Copy the data below exactly. Any pictures in it should be omitted.

(INPUT MATERIAL Opens)

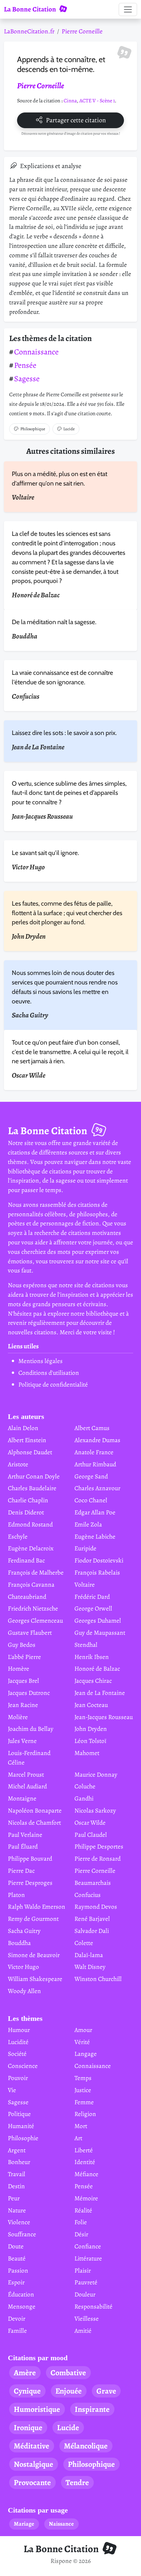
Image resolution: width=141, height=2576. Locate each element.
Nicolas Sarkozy (95, 1810)
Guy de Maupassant (99, 1632)
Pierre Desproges (30, 1882)
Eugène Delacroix (30, 1548)
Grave (106, 2391)
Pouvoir (18, 2077)
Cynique (27, 2391)
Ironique (28, 2427)
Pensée (25, 365)
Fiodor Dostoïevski (98, 1560)
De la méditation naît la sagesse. (54, 622)
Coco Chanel (90, 1500)
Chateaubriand (27, 1596)
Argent (17, 2150)
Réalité (83, 2210)
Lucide (69, 429)
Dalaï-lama (88, 1955)
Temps (82, 2077)
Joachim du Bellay (30, 1728)
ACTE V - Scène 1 (97, 100)
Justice (82, 2090)
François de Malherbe (36, 1572)
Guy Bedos (21, 1644)
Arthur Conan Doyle (34, 1476)
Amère (25, 2372)
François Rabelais (97, 1572)
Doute (16, 2246)
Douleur (84, 2294)
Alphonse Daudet (30, 1452)
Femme (84, 2102)
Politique (19, 2113)
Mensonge (21, 2306)
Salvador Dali (91, 1930)
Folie (80, 2222)
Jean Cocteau (91, 1704)
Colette (83, 1942)
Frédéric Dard (92, 1596)
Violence (19, 2222)
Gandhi (83, 1798)
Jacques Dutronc (29, 1692)
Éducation (21, 2294)
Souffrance (22, 2234)
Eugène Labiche (94, 1536)
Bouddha (19, 1942)
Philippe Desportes (98, 1846)
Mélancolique (86, 2446)
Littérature (88, 2258)
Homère (18, 1668)
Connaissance (36, 352)
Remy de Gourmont (33, 1918)
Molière (18, 1717)
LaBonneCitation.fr (29, 31)
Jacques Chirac (93, 1680)
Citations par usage (38, 2510)
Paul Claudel (90, 1834)
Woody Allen (24, 1991)
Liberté (83, 2150)
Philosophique (32, 429)
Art (78, 2138)
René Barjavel (92, 1918)
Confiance (87, 2246)
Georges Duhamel (97, 1620)
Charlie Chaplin (28, 1500)
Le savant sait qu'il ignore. (45, 853)
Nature (17, 2210)
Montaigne (22, 1798)
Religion (85, 2113)
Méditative (31, 2446)
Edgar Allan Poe (94, 1512)
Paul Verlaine (25, 1834)
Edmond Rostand (30, 1524)
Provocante (32, 2482)
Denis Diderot (26, 1512)
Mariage (24, 2524)
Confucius (87, 1894)
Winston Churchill (98, 1978)
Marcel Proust (26, 1774)
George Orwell (93, 1608)
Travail (16, 2174)
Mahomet (86, 1753)
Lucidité (18, 2042)
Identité (84, 2162)
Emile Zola (88, 1524)
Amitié (82, 2330)
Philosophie (23, 2138)
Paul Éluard (23, 1846)
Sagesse (27, 378)
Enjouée (68, 2391)
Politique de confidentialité (53, 1384)
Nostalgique (33, 2464)
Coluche (84, 1786)
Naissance (61, 2524)
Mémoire (86, 2198)
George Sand (91, 1476)
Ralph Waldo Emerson (36, 1906)
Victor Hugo (23, 1966)
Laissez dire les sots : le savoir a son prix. (64, 733)
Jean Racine (23, 1704)
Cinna (70, 100)
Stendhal (85, 1644)
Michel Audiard (27, 1786)
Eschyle (18, 1536)
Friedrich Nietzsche (33, 1608)
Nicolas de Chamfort (34, 1822)
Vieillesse (86, 2318)
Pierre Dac (21, 1870)
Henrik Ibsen (91, 1656)
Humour (19, 2029)
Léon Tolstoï (90, 1740)
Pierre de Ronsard (97, 1858)
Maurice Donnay (95, 1774)
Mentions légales (40, 1360)
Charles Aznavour (97, 1488)
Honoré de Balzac (97, 1668)
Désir (81, 2234)
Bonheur (19, 2162)
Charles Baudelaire (32, 1488)
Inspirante (92, 2409)
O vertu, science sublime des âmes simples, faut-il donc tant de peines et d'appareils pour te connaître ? (69, 792)
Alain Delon (23, 1428)
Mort (80, 2126)
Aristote (18, 1464)
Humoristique (37, 2409)
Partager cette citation (76, 120)
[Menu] (128, 9)
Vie (12, 2090)
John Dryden (90, 1728)
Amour (83, 2029)
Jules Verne (22, 1740)
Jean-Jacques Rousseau (103, 1717)
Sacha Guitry (24, 1930)
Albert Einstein (27, 1440)
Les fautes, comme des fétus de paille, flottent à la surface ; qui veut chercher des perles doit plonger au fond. (67, 912)
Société (17, 2053)
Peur (14, 2198)
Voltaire (84, 1584)
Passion (18, 2270)
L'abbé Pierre (24, 1656)
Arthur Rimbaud (95, 1464)
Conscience (23, 2065)
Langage (85, 2053)
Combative (68, 2372)
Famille (17, 2330)
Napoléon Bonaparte (35, 1810)
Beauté (17, 2258)
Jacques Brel (23, 1680)
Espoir (16, 2282)
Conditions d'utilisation (48, 1372)
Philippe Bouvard (30, 1858)
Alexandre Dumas (97, 1440)
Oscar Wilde (90, 1822)
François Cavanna (31, 1584)
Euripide (85, 1548)
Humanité (21, 2126)
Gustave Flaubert (30, 1632)
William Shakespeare (35, 1978)
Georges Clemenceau (35, 1620)
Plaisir (82, 2270)
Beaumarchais (92, 1882)
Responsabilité (93, 2306)
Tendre (77, 2482)
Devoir (16, 2318)
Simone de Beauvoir (34, 1955)
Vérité (82, 2042)
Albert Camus (92, 1428)
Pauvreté (85, 2282)
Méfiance (86, 2174)
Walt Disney (90, 1966)
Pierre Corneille (82, 31)
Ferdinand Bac (26, 1560)
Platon (16, 1894)
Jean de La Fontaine (99, 1692)
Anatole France (93, 1452)
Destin (16, 2186)
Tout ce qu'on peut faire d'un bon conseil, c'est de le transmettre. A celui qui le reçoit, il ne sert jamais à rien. (70, 1051)
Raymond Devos (95, 1906)
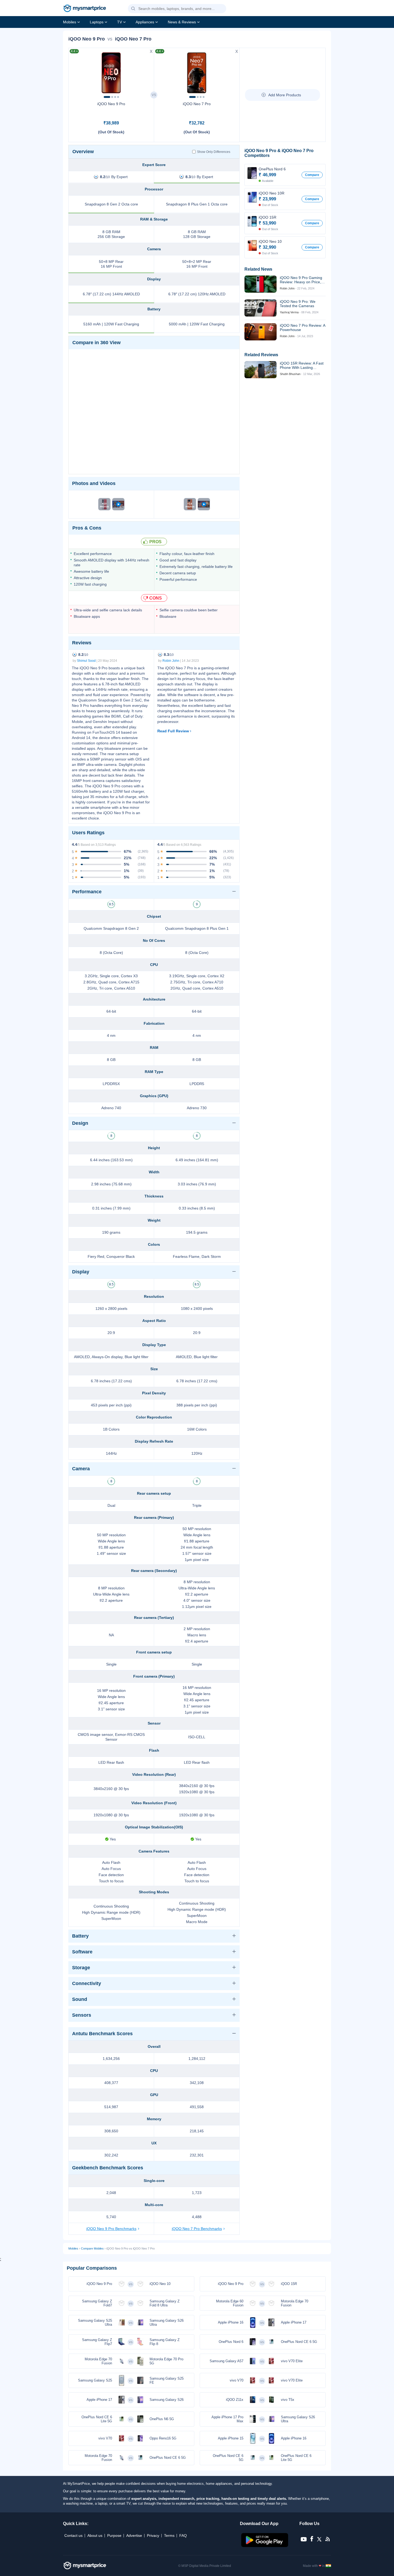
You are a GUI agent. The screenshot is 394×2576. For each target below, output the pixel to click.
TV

(INPUT MATERIAL Closes)

• [THE COMPLETED TASK]
Image resolution: width=141, height=2576. Locate each element.
Nicolas Sarkozy (95, 1810)
Guy de Maupassant (99, 1632)
Pierre Desproges (30, 1882)
Eugène Delacroix (30, 1548)
Grave (106, 2391)
Pouvoir (18, 2077)
Cynique (27, 2391)
Ironique (28, 2427)
Pensée (25, 365)
Fiodor Dostoïevski (98, 1560)
De la méditation naît la sagesse. (54, 622)
Coco Chanel (90, 1500)
Chateaubriand (27, 1596)
Argent (17, 2150)
Réalité (83, 2210)
Lucide (69, 429)
Dalaï-lama (88, 1955)
Temps (82, 2077)
Joachim du Bellay (30, 1728)
ACTE V - Scène 1 (97, 100)
Justice (82, 2090)
François de Malherbe (36, 1572)
Guy Bedos (21, 1644)
Arthur Conan Doyle (34, 1476)
Amère (25, 2372)
François Rabelais (97, 1572)
Doute (16, 2246)
Douleur (84, 2294)
Alphonse Daudet (30, 1452)
Femme (84, 2102)
Politique (19, 2113)
Mensonge (21, 2306)
Salvador Dali (91, 1930)
Folie (80, 2222)
Jean Cocteau (91, 1704)
Colette (83, 1942)
Frédéric Dard (92, 1596)
Violence (19, 2222)
Gandhi (83, 1798)
Jacques Dutronc (29, 1692)
Éducation (21, 2294)
Souffrance (22, 2234)
Eugène Labiche (94, 1536)
Bouddha (19, 1942)
Philippe Desportes (98, 1846)
Mélancolique (86, 2446)
Littérature (88, 2258)
Homère (18, 1668)
Connaissance (36, 352)
Remy de Gourmont (33, 1918)
Molière (18, 1717)
LaBonneCitation.fr (29, 31)
Jacques Chirac (93, 1680)
Citations par usage (38, 2510)
Paul Claudel (90, 1834)
Woody Allen (24, 1991)
Liberté (83, 2150)
Philosophique (32, 429)
Art (78, 2138)
René Barjavel (92, 1918)
Confiance (87, 2246)
Georges Duhamel (97, 1620)
Charlie Chaplin (28, 1500)
Le savant sait qu'il ignore. (45, 853)
Nature (17, 2210)
Montaigne (22, 1798)
Religion (85, 2113)
Méditative (31, 2446)
Edgar Allan Poe (94, 1512)
Paul Verlaine (25, 1834)
Edmond Rostand (30, 1524)
Provocante (32, 2482)
Denis Diderot (26, 1512)
Mariage (24, 2524)
Confucius (87, 1894)
Winston Churchill (98, 1978)
Marcel Proust (26, 1774)
George Orwell (93, 1608)
Travail (16, 2174)
Mahomet (86, 1753)
Lucidité (18, 2042)
Identité (84, 2162)
Emile Zola (88, 1524)
Amitié (82, 2330)
Philosophie (23, 2138)
Paul Éluard (23, 1846)
Sagesse (27, 378)
Enjouée (68, 2391)
Politique de confidentialité (53, 1384)
Nostalgique (33, 2464)
Coluche (84, 1786)
Naissance (61, 2524)
Mémoire (86, 2198)
George Sand (91, 1476)
Ralph Waldo Emerson (36, 1906)
Victor Hugo (23, 1966)
Laissez dire les sots : le savoir a son prix. (64, 733)
Jean Racine (23, 1704)
Cinna (70, 100)
Stendhal (85, 1644)
Michel Audiard (27, 1786)
Eschyle (18, 1536)
Friedrich Nietzsche (33, 1608)
Nicolas de Chamfort (34, 1822)
Vieillesse (86, 2318)
Pierre Dac (21, 1870)
Henrik Ibsen (91, 1656)
Humour (19, 2029)
Léon Tolstoï (90, 1740)
Pierre de Ronsard (97, 1858)
Maurice Donnay (95, 1774)
Mentions légales (40, 1360)
Charles Aznavour (97, 1488)
Honoré de Balzac (97, 1668)
Désir (81, 2234)
Bonheur (19, 2162)
Charles Baudelaire (32, 1488)
Inspirante (92, 2409)
O vertu, science sublime des âmes simples, faut-il donc tant de peines et d'appareils pour te connaître ? (69, 792)
Alain Delon (23, 1428)
Mort (80, 2126)
Aristote (18, 1464)
Humoristique (37, 2409)
Partager cette citation (76, 120)
[Menu] (128, 9)
Vie (12, 2090)
John Dryden (90, 1728)
Amour (83, 2029)
Jules Verne (22, 1740)
Jean-Jacques Rousseau (103, 1717)
Sacha Guitry (24, 1930)
Albert Einstein (27, 1440)
Les fautes, comme des fétus de paille, flottent à la surface ; qui veut chercher des perles doit plonger au fond. (67, 912)
Société (17, 2053)
Peur (14, 2198)
Voltaire (84, 1584)
Passion (18, 2270)
L'abbé Pierre (24, 1656)
Arthur Rimbaud (95, 1464)
Conscience (23, 2065)
Langage (85, 2053)
Combative (68, 2372)
Famille (17, 2330)
Napoléon Bonaparte (35, 1810)
Beauté (17, 2258)
Jacques Brel (23, 1680)
Espoir (16, 2282)
Conditions d'utilisation (48, 1372)
Philippe Bouvard (30, 1858)
Alexandre Dumas (97, 1440)
Oscar Wilde (90, 1822)
François Cavanna (31, 1584)
Euripide (85, 1548)
Humanité (21, 2126)
Gustave Flaubert (30, 1632)
William Shakespeare (35, 1978)
Georges Clemenceau (35, 1620)
Plaisir (82, 2270)
Beaumarchais (92, 1882)
Responsabilité (93, 2306)
Tendre (77, 2482)
Devoir (16, 2318)
Simone de Beauvoir (34, 1955)
Vérité (82, 2042)
Albert Camus (92, 1428)
Pauvreté (85, 2282)
Méfiance (86, 2174)
Walt Disney (90, 1966)
Pierre Corneille (82, 31)
Ferdinand Bac (26, 1560)
Platon (16, 1894)
Jean de La Fontaine (99, 1692)
Anatole France (93, 1452)
Destin (16, 2186)
Tout ce qu'on peut faire d'un bon conseil, c'est de le transmettre. A celui qui le reçoit, il ne sert jamais à rien. (70, 1051)
Raymond Devos (95, 1906)
You are a GUI agent. The screenshot is 394×2576. For each target below, output the pixel to click.
TV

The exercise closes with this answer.